Bevor sie selbst auf Wanderschaft ging, absolvierte sie – vom Weltkrieg zur unerschütterlichen Pazifistin gewandelt – eine Krankenschwesternausbildung und lernte Balletttanz. Schon mit dreizehn hatte sie ihrem Tagebuch anvertraut: «Wenn ich die Schule hinter mir habe, will ich Tänzerin werden. Dann will ich einen Tanz tanzen, der ‹Der tote Soldat› heisst.» 1924 war es so weit: Sie tauschte Rock gegen Hose, schnitt sich die Haare und zog los. Die Erfahrungen mit der Not, aber auch mit der Solidarität der VagabundInnen verarbeitete die «Tippelschickse», wie sie sich nannte, zu Geschichten und Gedichten für die anarchistische Strassenzeitung «Der Kunde» und später in Romanen. Gefeiert – von Linken wie von Bürgerlichen – wurde sie jedoch bald wegen ihrer sozialkritischen Tanzdramen über Krieg und Tyrannei, Leiden und Hoffen der ArbeiterInnen.
Als die Nazis sie 1933 zur Nationaltänzerin küren wollten, brachte sie sich mit Mann und Kind nach Zürich in Sicherheit. Dort schrieb sie für NZZ und «Basler Nachrichten», brachte mit einem Agitpropchor antifaschistische Lieder auf die Bühne und begeisterte als Tänzerin an der Seite des Arbeitersängers Ernst Busch (unter anderem) im Zürcher Volkshaus.
Wer war die 1989 verstorbene «Käthe Kollwitz des modernen Tanzes», die zeitlebens den Verfolgten, Ausgestossenen und Heimatlosen verbunden blieb?

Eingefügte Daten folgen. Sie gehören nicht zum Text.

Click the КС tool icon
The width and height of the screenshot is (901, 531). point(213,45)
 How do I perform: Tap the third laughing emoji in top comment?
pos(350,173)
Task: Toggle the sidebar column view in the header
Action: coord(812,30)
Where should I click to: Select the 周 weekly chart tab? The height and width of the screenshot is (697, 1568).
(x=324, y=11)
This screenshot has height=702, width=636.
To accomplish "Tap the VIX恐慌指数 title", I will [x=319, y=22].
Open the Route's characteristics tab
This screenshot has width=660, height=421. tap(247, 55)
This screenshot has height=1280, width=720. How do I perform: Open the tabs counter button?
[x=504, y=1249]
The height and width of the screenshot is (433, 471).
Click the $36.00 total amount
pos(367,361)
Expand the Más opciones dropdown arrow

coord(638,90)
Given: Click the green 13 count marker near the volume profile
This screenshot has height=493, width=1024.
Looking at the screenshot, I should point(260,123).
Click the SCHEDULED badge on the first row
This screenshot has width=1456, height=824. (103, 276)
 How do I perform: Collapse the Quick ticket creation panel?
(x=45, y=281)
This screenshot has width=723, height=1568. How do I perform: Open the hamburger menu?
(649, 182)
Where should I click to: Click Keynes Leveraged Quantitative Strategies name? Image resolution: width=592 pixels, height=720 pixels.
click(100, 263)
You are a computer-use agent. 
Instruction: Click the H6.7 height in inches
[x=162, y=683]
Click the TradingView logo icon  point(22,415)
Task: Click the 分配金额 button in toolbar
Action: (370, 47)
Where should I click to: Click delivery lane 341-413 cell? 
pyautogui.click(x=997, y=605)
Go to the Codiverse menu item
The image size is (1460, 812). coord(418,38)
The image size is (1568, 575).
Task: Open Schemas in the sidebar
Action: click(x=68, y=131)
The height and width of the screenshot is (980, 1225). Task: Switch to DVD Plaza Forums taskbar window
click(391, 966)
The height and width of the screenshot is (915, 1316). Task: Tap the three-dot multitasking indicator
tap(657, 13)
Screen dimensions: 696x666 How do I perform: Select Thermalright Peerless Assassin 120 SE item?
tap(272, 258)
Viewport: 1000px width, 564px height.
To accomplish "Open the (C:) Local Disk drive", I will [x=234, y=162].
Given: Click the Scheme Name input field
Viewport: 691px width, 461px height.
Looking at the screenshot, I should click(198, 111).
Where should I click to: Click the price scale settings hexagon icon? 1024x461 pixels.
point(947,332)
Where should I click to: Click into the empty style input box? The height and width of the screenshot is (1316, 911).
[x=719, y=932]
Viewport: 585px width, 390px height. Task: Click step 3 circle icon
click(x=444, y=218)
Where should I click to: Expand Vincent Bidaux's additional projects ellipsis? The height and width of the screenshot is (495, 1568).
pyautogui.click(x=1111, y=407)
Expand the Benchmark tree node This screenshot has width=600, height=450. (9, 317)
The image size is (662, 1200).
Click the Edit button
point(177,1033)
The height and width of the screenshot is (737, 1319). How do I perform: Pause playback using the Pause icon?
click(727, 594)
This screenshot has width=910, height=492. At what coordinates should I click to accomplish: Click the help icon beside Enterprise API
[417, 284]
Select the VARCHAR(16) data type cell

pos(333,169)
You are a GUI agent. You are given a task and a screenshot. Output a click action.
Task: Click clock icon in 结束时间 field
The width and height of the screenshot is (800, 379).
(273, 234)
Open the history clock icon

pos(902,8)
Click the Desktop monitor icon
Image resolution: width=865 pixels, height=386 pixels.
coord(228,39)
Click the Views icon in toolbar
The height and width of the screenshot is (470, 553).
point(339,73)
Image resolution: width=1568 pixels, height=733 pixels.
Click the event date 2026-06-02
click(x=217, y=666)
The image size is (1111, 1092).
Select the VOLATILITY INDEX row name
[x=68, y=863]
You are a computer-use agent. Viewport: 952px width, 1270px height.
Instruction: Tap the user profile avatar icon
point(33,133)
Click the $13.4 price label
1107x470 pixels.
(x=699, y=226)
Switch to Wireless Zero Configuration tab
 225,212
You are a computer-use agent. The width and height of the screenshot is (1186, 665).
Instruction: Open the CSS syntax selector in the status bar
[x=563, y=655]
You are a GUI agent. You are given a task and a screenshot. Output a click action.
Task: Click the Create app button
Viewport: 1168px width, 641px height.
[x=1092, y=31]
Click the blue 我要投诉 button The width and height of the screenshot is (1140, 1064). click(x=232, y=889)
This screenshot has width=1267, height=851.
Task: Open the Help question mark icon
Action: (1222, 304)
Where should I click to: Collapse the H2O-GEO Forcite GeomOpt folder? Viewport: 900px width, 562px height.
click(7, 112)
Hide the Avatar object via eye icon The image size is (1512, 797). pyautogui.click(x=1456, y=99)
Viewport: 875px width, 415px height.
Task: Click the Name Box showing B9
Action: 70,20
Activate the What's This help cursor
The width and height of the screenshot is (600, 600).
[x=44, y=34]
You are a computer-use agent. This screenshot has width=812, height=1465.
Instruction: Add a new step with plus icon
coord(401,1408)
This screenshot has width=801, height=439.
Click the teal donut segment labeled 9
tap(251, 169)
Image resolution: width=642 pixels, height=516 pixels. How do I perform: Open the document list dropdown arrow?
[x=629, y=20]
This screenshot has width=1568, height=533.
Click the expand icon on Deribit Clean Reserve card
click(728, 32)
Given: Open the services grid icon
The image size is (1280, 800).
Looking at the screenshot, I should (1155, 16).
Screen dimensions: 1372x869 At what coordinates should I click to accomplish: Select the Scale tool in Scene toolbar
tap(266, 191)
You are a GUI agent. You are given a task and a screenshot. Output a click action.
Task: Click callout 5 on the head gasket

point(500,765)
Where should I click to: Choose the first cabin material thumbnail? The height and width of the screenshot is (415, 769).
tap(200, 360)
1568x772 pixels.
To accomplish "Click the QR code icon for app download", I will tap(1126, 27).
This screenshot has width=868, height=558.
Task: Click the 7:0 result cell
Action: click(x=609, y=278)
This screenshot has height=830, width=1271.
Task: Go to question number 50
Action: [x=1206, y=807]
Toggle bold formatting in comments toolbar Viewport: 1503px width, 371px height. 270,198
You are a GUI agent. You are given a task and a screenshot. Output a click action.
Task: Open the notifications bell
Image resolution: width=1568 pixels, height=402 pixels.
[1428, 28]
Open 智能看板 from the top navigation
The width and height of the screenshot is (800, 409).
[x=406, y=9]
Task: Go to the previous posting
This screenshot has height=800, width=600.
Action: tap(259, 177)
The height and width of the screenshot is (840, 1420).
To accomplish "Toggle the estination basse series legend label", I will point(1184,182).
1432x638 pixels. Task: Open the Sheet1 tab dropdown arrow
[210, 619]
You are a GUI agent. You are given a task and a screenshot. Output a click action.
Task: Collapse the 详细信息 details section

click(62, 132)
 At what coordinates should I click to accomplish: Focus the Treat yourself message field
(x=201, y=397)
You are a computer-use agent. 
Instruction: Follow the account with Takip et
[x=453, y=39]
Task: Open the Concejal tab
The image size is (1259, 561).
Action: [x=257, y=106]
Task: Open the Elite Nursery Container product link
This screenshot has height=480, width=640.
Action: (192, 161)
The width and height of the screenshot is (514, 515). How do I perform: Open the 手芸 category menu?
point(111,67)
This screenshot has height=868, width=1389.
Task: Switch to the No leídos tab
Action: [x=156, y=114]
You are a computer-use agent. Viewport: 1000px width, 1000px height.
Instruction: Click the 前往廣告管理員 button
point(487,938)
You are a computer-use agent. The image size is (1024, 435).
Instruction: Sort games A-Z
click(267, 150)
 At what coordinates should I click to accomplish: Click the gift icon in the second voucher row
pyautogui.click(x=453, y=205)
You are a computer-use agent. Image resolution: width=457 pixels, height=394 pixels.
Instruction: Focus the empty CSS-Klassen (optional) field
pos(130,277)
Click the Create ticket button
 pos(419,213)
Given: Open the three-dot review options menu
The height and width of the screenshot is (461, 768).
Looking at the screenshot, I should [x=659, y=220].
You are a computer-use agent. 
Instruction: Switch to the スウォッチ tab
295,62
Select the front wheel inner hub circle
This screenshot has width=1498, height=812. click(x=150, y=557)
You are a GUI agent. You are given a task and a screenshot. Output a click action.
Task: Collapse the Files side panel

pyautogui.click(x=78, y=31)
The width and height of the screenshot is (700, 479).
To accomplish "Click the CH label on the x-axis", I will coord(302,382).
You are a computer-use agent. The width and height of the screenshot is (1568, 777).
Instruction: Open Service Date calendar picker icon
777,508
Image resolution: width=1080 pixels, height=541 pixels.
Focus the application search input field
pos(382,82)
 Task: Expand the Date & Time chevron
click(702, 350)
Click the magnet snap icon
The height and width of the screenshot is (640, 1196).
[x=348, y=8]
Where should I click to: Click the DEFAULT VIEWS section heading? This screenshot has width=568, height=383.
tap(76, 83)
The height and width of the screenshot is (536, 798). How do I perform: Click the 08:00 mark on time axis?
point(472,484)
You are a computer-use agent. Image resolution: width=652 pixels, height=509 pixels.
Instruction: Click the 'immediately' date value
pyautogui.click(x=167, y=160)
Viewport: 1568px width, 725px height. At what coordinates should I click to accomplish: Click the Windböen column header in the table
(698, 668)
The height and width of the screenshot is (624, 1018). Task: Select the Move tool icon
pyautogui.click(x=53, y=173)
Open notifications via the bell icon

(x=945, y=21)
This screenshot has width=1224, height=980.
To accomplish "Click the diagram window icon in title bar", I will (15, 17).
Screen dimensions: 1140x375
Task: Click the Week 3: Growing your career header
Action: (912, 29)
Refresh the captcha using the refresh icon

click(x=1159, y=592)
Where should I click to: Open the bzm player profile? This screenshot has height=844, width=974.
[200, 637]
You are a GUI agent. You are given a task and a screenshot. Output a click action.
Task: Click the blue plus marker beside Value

Wir fragten nach der deutschen Tänzerin, Schauspielerin und Schriftstellerin Elfriede Steckel alias Jo Mihaly (1902–1989). Ihre kurzen Tanzchoreografien trugen Titel wie «Blume im Hinterhof», «Legende vom toten Soldaten», «Der Knecht, der einen Acker bekam». «Der Kunde» (so das rotwelsche Wort für «wandernder Handwerksbursche, Landstreicher») war die «Zeit- und Streitschrift» der Internationalen Bruderschaft der Vagabunden. Mihalys Kinderbuch «Michael Arpad und sein Kind. Ein Kinderschicksal auf der Landstrasse» wurde 1933 von den Nazis verboten. Der Exilroman «Die Steine» erzählt vom harten Flüchtlingsleben in der Schweiz zwischen Gefängnis und Internierungslager. Mihaly war im Widerstand engagiert, wurde 1943 Vorsitzende der Kulturgesellschaft der Emigranten in Zürich und gründete 1945 den Schutzverband Deutscher Schriftsteller, Sektion Schweiz.